### Exercise description
Find each line in the records below that contains the word "number", and copy it out.
════
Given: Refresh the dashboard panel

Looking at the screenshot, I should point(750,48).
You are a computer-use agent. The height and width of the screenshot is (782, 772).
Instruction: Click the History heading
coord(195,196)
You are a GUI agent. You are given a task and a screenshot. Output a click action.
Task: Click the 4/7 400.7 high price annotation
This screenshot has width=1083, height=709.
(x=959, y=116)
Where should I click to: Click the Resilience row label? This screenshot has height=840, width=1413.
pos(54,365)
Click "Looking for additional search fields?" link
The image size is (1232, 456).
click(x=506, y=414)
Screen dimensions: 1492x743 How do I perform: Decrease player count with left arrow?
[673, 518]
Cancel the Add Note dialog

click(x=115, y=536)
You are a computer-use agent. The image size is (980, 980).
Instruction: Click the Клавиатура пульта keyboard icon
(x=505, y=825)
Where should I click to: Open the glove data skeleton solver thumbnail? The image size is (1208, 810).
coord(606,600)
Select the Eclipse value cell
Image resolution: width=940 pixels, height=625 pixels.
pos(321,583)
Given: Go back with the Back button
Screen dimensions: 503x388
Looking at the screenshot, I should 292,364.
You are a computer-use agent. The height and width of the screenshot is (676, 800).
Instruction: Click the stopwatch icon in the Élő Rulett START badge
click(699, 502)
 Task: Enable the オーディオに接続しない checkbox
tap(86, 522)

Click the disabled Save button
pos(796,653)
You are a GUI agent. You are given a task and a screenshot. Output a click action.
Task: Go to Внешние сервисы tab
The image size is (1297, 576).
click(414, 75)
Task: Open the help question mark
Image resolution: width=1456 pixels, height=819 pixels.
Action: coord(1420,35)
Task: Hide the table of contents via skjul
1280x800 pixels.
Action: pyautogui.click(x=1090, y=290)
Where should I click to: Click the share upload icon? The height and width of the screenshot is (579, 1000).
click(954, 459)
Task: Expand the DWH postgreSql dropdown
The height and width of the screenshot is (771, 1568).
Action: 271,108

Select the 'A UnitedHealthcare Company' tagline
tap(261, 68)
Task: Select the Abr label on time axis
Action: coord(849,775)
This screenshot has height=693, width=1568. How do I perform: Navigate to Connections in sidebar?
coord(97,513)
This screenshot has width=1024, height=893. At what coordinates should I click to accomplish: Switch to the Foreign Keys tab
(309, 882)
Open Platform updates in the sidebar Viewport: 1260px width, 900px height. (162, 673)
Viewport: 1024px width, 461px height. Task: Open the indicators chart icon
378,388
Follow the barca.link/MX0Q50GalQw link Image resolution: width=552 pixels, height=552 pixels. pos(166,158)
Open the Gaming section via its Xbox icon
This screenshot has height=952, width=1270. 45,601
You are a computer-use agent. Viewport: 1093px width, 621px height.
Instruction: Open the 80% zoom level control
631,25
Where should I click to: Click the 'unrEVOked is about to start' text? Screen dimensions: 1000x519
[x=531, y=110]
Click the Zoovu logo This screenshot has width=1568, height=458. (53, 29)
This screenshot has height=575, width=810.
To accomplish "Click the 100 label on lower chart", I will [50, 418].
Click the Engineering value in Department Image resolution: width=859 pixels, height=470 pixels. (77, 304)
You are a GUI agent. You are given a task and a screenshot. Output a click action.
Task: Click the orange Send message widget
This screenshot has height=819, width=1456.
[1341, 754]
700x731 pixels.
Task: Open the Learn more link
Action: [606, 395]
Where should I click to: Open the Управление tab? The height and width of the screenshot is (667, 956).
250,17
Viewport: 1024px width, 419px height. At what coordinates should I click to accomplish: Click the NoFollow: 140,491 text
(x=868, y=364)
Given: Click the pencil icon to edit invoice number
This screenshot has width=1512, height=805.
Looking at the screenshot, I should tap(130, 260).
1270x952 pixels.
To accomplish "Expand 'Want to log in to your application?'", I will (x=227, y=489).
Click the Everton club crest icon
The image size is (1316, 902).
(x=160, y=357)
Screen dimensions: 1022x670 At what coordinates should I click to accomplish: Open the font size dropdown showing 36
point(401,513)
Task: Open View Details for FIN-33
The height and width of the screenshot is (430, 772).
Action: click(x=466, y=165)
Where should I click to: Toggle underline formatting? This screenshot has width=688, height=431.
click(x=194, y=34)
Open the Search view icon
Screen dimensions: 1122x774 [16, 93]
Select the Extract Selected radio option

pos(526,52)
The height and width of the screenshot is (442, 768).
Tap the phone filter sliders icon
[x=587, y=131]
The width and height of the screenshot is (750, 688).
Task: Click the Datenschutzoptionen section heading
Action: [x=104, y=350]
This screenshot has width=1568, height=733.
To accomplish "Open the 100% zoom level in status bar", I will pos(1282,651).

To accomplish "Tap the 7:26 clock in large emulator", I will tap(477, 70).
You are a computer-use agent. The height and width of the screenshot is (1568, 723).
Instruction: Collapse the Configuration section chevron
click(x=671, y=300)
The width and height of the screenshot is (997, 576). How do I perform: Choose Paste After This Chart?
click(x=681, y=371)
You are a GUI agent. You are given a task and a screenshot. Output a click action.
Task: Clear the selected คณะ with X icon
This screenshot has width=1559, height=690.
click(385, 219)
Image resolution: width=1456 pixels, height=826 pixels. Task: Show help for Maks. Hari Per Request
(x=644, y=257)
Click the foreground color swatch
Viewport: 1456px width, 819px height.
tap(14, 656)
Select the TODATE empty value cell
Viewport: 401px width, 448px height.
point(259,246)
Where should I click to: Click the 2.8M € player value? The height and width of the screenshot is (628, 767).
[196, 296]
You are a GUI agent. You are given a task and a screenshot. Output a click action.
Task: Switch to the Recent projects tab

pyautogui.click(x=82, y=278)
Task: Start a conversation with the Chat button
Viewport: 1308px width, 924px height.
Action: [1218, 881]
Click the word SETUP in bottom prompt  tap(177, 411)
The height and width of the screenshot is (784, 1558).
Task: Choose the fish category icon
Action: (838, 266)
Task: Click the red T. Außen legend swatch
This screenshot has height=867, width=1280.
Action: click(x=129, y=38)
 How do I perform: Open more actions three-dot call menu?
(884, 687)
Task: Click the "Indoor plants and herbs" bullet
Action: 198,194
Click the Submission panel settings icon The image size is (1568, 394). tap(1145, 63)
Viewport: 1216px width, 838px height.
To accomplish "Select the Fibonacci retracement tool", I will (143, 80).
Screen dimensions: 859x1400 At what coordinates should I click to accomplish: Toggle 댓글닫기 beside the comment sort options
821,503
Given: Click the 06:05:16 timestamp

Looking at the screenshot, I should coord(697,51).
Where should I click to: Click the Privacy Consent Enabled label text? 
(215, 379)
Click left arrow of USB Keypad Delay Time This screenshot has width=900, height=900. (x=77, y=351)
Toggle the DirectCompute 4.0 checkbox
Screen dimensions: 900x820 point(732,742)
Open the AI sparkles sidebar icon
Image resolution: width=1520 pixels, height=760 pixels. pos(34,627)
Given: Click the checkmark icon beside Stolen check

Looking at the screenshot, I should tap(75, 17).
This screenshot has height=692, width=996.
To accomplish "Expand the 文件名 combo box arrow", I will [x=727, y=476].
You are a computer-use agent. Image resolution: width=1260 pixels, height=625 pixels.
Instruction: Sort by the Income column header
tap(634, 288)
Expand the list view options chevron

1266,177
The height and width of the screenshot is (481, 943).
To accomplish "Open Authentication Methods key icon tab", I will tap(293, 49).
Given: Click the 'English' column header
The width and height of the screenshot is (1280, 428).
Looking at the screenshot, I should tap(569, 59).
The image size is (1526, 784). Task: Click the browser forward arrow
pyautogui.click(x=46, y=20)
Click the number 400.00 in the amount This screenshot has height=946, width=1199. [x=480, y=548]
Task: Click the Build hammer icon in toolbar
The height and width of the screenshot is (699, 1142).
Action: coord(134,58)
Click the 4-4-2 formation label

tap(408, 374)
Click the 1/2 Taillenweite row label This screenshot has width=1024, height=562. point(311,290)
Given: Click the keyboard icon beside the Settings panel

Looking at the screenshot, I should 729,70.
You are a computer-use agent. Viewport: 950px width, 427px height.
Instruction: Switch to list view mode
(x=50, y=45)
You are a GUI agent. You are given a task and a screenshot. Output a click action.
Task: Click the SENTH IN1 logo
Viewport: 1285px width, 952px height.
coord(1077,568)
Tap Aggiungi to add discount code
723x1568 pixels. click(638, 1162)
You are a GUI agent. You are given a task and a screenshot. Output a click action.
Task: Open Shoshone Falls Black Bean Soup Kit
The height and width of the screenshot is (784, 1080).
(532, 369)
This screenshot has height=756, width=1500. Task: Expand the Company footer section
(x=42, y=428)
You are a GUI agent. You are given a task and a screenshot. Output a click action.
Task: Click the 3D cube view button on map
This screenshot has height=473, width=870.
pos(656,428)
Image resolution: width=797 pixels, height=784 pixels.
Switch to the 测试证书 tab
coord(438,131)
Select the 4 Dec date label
════
### Exercise output
Given: Click the pencil icon to edit invoice number
Click the number 400.00 in the amount This screenshot has height=946, width=1199. [x=480, y=548]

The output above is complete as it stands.